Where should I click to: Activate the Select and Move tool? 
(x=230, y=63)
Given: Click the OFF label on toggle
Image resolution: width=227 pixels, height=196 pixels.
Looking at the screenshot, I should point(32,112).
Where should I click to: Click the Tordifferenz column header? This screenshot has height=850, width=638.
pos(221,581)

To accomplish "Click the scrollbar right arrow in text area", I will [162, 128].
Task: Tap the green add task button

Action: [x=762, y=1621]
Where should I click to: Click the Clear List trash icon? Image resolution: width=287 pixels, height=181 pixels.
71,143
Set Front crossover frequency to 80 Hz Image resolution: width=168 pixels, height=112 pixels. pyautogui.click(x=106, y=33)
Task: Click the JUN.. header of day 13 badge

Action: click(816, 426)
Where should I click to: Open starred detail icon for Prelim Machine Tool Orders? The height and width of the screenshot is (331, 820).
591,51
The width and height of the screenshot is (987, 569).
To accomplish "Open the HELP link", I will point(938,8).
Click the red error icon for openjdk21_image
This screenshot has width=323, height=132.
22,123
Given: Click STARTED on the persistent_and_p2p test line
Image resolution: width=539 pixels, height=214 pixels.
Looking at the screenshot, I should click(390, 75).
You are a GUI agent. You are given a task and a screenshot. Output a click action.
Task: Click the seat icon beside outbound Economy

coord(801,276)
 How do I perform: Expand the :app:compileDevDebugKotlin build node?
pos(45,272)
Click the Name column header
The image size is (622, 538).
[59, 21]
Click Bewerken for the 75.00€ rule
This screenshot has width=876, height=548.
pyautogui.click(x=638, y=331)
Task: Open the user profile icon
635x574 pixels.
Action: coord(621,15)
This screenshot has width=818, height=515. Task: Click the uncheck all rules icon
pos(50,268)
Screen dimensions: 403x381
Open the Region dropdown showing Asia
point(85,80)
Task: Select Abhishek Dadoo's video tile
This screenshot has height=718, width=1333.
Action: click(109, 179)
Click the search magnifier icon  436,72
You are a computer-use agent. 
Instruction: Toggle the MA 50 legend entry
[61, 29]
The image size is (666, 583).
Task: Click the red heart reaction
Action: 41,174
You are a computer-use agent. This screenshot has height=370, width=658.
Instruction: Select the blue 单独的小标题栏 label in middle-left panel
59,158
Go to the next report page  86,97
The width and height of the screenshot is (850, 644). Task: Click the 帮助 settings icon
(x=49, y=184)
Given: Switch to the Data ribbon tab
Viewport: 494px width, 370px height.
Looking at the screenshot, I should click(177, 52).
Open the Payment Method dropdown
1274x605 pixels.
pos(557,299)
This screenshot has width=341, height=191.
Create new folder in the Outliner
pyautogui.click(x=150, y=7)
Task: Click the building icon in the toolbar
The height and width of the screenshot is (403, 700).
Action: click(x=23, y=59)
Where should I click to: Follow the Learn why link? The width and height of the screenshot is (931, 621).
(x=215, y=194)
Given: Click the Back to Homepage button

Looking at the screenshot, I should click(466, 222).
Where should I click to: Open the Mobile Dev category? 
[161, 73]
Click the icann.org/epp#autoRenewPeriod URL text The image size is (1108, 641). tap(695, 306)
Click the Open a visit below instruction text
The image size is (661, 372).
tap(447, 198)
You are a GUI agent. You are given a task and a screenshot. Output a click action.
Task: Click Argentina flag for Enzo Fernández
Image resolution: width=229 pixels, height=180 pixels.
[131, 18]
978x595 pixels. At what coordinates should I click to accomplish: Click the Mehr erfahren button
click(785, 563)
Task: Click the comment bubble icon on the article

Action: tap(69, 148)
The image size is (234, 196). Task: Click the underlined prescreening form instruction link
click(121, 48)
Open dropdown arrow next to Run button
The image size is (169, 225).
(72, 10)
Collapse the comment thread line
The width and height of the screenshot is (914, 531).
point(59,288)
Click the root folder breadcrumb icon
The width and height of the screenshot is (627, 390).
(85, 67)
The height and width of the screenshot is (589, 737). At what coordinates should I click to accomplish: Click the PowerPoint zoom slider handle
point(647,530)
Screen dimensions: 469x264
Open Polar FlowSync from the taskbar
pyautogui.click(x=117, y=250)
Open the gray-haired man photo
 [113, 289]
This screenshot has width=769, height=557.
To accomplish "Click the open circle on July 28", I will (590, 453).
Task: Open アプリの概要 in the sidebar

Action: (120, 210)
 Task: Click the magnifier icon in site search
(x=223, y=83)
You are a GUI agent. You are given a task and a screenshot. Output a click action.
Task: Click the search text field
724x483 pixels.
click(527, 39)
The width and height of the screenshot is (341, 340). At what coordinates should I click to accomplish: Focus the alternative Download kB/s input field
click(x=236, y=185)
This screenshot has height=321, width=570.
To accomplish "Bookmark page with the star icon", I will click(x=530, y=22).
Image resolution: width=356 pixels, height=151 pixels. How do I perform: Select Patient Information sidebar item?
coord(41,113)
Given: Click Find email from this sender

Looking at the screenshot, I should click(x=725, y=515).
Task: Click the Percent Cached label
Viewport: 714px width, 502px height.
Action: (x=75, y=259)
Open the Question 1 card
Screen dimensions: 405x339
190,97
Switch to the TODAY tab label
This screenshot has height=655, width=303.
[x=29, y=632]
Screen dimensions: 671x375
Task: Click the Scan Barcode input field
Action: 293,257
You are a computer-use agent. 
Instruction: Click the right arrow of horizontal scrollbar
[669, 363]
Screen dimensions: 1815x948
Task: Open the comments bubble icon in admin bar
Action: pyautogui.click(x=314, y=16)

------------------------------

## EXERCISE GOAL
The task requires each record above to be restated exactly.

## TASK ANSWER
Where should I click to: Activate the Select and Move tool? 
(x=230, y=63)
Given: Click the OFF label on toggle
Image resolution: width=227 pixels, height=196 pixels.
Looking at the screenshot, I should point(32,112).
Where should I click to: Click the Tordifferenz column header? This screenshot has height=850, width=638.
pos(221,581)

To accomplish "Click the scrollbar right arrow in text area", I will [162, 128].
Task: Tap the green add task button

Action: [x=762, y=1621]
Where should I click to: Click the Clear List trash icon? Image resolution: width=287 pixels, height=181 pixels.
71,143
Set Front crossover frequency to 80 Hz Image resolution: width=168 pixels, height=112 pixels. pyautogui.click(x=106, y=33)
Task: Click the JUN.. header of day 13 badge

Action: click(816, 426)
Where should I click to: Open starred detail icon for Prelim Machine Tool Orders? The height and width of the screenshot is (331, 820).
591,51
The width and height of the screenshot is (987, 569).
To accomplish "Open the HELP link", I will point(938,8).
Click the red error icon for openjdk21_image
This screenshot has width=323, height=132.
22,123
Given: Click STARTED on the persistent_and_p2p test line
Image resolution: width=539 pixels, height=214 pixels.
Looking at the screenshot, I should click(390, 75).
You are a GUI agent. You are given a task and a screenshot. Output a click action.
Task: Click the seat icon beside outbound Economy

coord(801,276)
 How do I perform: Expand the :app:compileDevDebugKotlin build node?
pos(45,272)
Click the Name column header
The image size is (622, 538).
[59, 21]
Click Bewerken for the 75.00€ rule
This screenshot has width=876, height=548.
pyautogui.click(x=638, y=331)
Task: Open the user profile icon
635x574 pixels.
Action: coord(621,15)
This screenshot has width=818, height=515. Task: Click the uncheck all rules icon
pos(50,268)
Screen dimensions: 403x381
Open the Region dropdown showing Asia
point(85,80)
Task: Select Abhishek Dadoo's video tile
This screenshot has height=718, width=1333.
Action: click(109, 179)
Click the search magnifier icon  436,72
You are a computer-use agent. 
Instruction: Toggle the MA 50 legend entry
[61, 29]
The image size is (666, 583).
Task: Click the red heart reaction
Action: 41,174
You are a computer-use agent. This screenshot has height=370, width=658.
Instruction: Select the blue 单独的小标题栏 label in middle-left panel
59,158
Go to the next report page  86,97
The width and height of the screenshot is (850, 644). Task: Click the 帮助 settings icon
(x=49, y=184)
Given: Switch to the Data ribbon tab
Viewport: 494px width, 370px height.
Looking at the screenshot, I should click(177, 52).
Open the Payment Method dropdown
1274x605 pixels.
pos(557,299)
This screenshot has width=341, height=191.
Create new folder in the Outliner
pyautogui.click(x=150, y=7)
Task: Click the building icon in the toolbar
The height and width of the screenshot is (403, 700).
Action: click(x=23, y=59)
Where should I click to: Follow the Learn why link? The width and height of the screenshot is (931, 621).
(x=215, y=194)
Given: Click the Back to Homepage button

Looking at the screenshot, I should click(466, 222).
Where should I click to: Open the Mobile Dev category? 
[161, 73]
Click the icann.org/epp#autoRenewPeriod URL text The image size is (1108, 641). tap(695, 306)
Click the Open a visit below instruction text
The image size is (661, 372).
tap(447, 198)
You are a GUI agent. You are given a task and a screenshot. Output a click action.
Task: Click Argentina flag for Enzo Fernández
Image resolution: width=229 pixels, height=180 pixels.
[131, 18]
978x595 pixels. At what coordinates should I click to accomplish: Click the Mehr erfahren button
click(785, 563)
Task: Click the comment bubble icon on the article

Action: tap(69, 148)
The image size is (234, 196). Task: Click the underlined prescreening form instruction link
click(121, 48)
Open dropdown arrow next to Run button
The image size is (169, 225).
(72, 10)
Collapse the comment thread line
The width and height of the screenshot is (914, 531).
point(59,288)
Click the root folder breadcrumb icon
The width and height of the screenshot is (627, 390).
(85, 67)
The height and width of the screenshot is (589, 737). At what coordinates should I click to accomplish: Click the PowerPoint zoom slider handle
point(647,530)
Screen dimensions: 469x264
Open Polar FlowSync from the taskbar
pyautogui.click(x=117, y=250)
Open the gray-haired man photo
 [113, 289]
This screenshot has width=769, height=557.
To accomplish "Click the open circle on July 28", I will (590, 453).
Task: Open アプリの概要 in the sidebar

Action: (120, 210)
 Task: Click the magnifier icon in site search
(x=223, y=83)
You are a GUI agent. You are given a task and a screenshot. Output a click action.
Task: Click the search text field
724x483 pixels.
click(527, 39)
The width and height of the screenshot is (341, 340). At what coordinates should I click to accomplish: Focus the alternative Download kB/s input field
click(x=236, y=185)
This screenshot has height=321, width=570.
To accomplish "Bookmark page with the star icon", I will click(x=530, y=22).
Image resolution: width=356 pixels, height=151 pixels. How do I perform: Select Patient Information sidebar item?
coord(41,113)
Given: Click Find email from this sender

Looking at the screenshot, I should click(x=725, y=515).
Task: Click the Percent Cached label
Viewport: 714px width, 502px height.
Action: (x=75, y=259)
Open the Question 1 card
Screen dimensions: 405x339
190,97
Switch to the TODAY tab label
This screenshot has height=655, width=303.
[x=29, y=632]
Screen dimensions: 671x375
Task: Click the Scan Barcode input field
Action: 293,257
You are a computer-use agent. 
Instruction: Click the right arrow of horizontal scrollbar
[669, 363]
Screen dimensions: 1815x948
Task: Open the comments bubble icon in admin bar
Action: pyautogui.click(x=314, y=16)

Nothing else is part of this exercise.